▸ EXERCISE REQUIREMENTS: Please put the entries into a Markdown table with the columns Row and Line, one numbered row per line, from the first line through the line containing "center [67, 434].". Leave out blank lines.

Data records:
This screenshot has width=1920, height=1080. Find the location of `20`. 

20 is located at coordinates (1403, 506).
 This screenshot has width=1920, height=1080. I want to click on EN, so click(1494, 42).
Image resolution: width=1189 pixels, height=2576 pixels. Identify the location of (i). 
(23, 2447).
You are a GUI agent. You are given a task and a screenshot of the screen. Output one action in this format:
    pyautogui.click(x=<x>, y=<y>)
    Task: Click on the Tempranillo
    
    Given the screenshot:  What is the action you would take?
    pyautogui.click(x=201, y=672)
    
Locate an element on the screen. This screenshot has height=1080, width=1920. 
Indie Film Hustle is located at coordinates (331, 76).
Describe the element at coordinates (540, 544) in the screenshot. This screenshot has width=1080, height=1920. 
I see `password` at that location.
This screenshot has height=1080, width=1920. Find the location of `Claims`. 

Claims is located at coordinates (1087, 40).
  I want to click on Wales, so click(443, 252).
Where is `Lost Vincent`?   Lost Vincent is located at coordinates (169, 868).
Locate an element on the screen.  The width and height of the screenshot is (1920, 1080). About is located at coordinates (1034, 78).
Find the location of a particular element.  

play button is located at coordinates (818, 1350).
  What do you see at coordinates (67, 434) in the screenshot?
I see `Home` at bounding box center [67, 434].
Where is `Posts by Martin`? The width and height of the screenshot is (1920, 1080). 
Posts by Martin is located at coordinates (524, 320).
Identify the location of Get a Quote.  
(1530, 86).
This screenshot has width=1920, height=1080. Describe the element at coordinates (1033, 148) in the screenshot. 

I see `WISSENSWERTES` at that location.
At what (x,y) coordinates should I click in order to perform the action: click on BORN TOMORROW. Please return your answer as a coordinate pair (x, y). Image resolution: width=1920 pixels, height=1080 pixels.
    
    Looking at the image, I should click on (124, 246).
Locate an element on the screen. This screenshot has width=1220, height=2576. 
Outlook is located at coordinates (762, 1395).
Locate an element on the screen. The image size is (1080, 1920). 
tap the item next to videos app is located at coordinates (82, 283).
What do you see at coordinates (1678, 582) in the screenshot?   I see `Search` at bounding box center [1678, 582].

▸ SOLUTION BELOW:
| Row | Line |
|---|---|
| 1 | This screenshot has width=1920, height=1080. Find the location of `20`.  |
| 2 | 20 is located at coordinates (1403, 506). |
| 3 |  This screenshot has width=1920, height=1080. I want to click on EN, so click(1494, 42). |
| 4 | Image resolution: width=1189 pixels, height=2576 pixels. Identify the location of (i).  |
| 5 | (23, 2447). |
| 6 | You are a GUI agent. You are given a task and a screenshot of the screen. Output one action in this format: |
| 7 |     pyautogui.click(x=<x>, y=<y>) |
| 8 |     Task: Click on the Tempranillo |
| 9 |     Given the screenshot:  What is the action you would take? |
| 10 |     pyautogui.click(x=201, y=672) |
| 11 | Locate an element on the screen. This screenshot has height=1080, width=1920.  |
| 12 | Indie Film Hustle is located at coordinates (331, 76). |
| 13 | Describe the element at coordinates (540, 544) in the screenshot. This screenshot has width=1080, height=1920.  |
| 14 | I see `password` at that location. |
| 15 | This screenshot has height=1080, width=1920. Find the location of `Claims`.  |
| 16 | Claims is located at coordinates (1087, 40). |
| 17 |   I want to click on Wales, so click(443, 252). |
| 18 | Where is `Lost Vincent`?   Lost Vincent is located at coordinates (169, 868). |
| 19 | Locate an element on the screen.  The width and height of the screenshot is (1920, 1080). About is located at coordinates (1034, 78). |
| 20 | Find the location of a particular element.   |
| 21 | play button is located at coordinates (818, 1350). |
| 22 |   What do you see at coordinates (67, 434) in the screenshot? |
| 23 | I see `Home` at bounding box center [67, 434]. |